Si sur le plan diplomatique et politique, on peut observer un certain statu quo depuis des mois, sur le terrain, les forces évoluent.
Soutenus par les Américains et leurs alliés, les Kurdes, pourtant grands adversaires des terroristes et prétendument vainqueurs de la première guerre de Syrie, commencent à subir des pertes humaines et territoriales. Si bien que les dirigeants kurdes ont demandé récemment l'aide de Bachar el-Assad, renforçant de fait son autorité et son pouvoir.
Parce que si le Président syrien reste un ennemi à abattre pour nombre de gouvernements étrangers, au sein de son pays, il apparaît comme le grand et unique candidat à sa propre succession.
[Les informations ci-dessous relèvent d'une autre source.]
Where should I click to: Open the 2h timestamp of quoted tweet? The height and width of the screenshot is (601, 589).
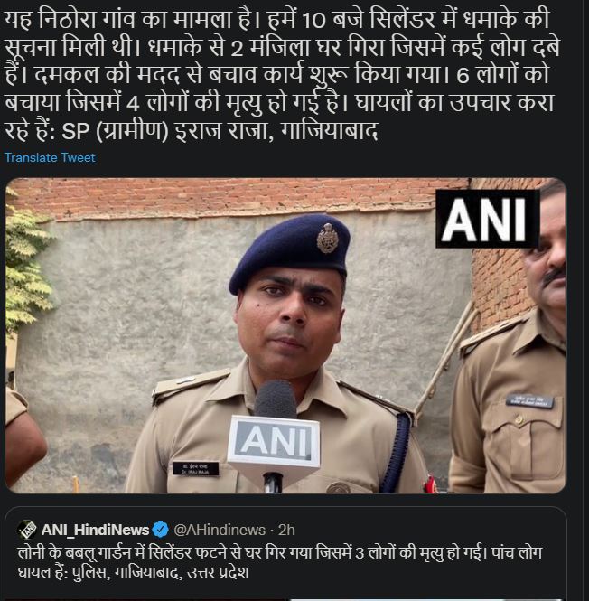[286, 530]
Son sort ne pouvant être débattu ni à Genève ni à Sotchi, Bachar el-Assad profite des pourparlers internationaux au sujet de réformes sur la constitution nationale et sur les futures élections pour regagner du terrain face à l'opposition armée au sein de son pays et notamment dans la région d'Iblid.
Tout d'abord, Bachar el-Assad a reconquis une grande partie de son pouvoir et de son territoire. S'il est soutenu par les Russes et les Iraniens, il est honni par les autres acteurs majeurs de ce conflit, les Américains en tête.
Ankara, qui a soutenu et soutient encore l'opposition armée à Damas, attaque depuis une dizaine de jours les populations Kurdes, violant ainsi le territoire syrien.
L'Iran et le Hezbollah, qui ont affermi leur influence en Syrie en étant dans le camp des vainqueurs de cette première guerre, ont comme ennemis déclarés les États-Unis, Israël et certains pays arabes.
Enfin, et cette liste est non exhaustive, Washington a annoncé qu'il maintiendrait une présence militaire et diplomatique dans la durée en Syrie.
On se dirige donc davantage vers des évolutions militaires sur le terrain syrien, que vers des avancées diplomatiques dans les réunions internationales.